En Suisse, la prudence est remontée d’un cran après un très bon début d’année pour l’ensemble du marché, en particulier pour les valeurs cycliques. Nos vues restent tout de même positives surtout sur les titres des marchés secondaires, les small et mid caps. Quand bien même la prime de risque historique sur le marché suisse se paie chère, il existe toujours des opportunités de rentrer sur ce marché. 

Plus généralement, dans un contexte de normalisation et de croissance plus faible, il est essentiel de se positionner sur des secteurs de croissance comme les techs aux Etats-Unis. Nous sommes dans la même optique en Suisse où le marché ne se résume pas seulement aux grandes capitalisations exposées à la croissance mondiale.
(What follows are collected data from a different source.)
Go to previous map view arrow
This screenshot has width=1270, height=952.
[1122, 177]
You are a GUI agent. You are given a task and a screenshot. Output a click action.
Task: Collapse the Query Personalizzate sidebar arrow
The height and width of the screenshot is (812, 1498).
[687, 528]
La réallocation se fait sur des titres certes pas bon marché mais de qualité. La diversification sur les mid caps implique d’être sélectif. 

Finalement, nous restons plus prudents sur les obligations où le potentiel est moins élevé notamment en raison d’une valorisation déjà chère sur les spreads de crédit et des perspectives d’une politique moins accommodante des banques centrales. Dans ces conditions, notre préférence se porte sur le high yield (en Asie) où les rendements restent intéressants après la récente correction du secteur du développement immobilier. Nous avons donc saisi l’opportunité de bénéficier des valorisations très attractives de ce segment très spécifique.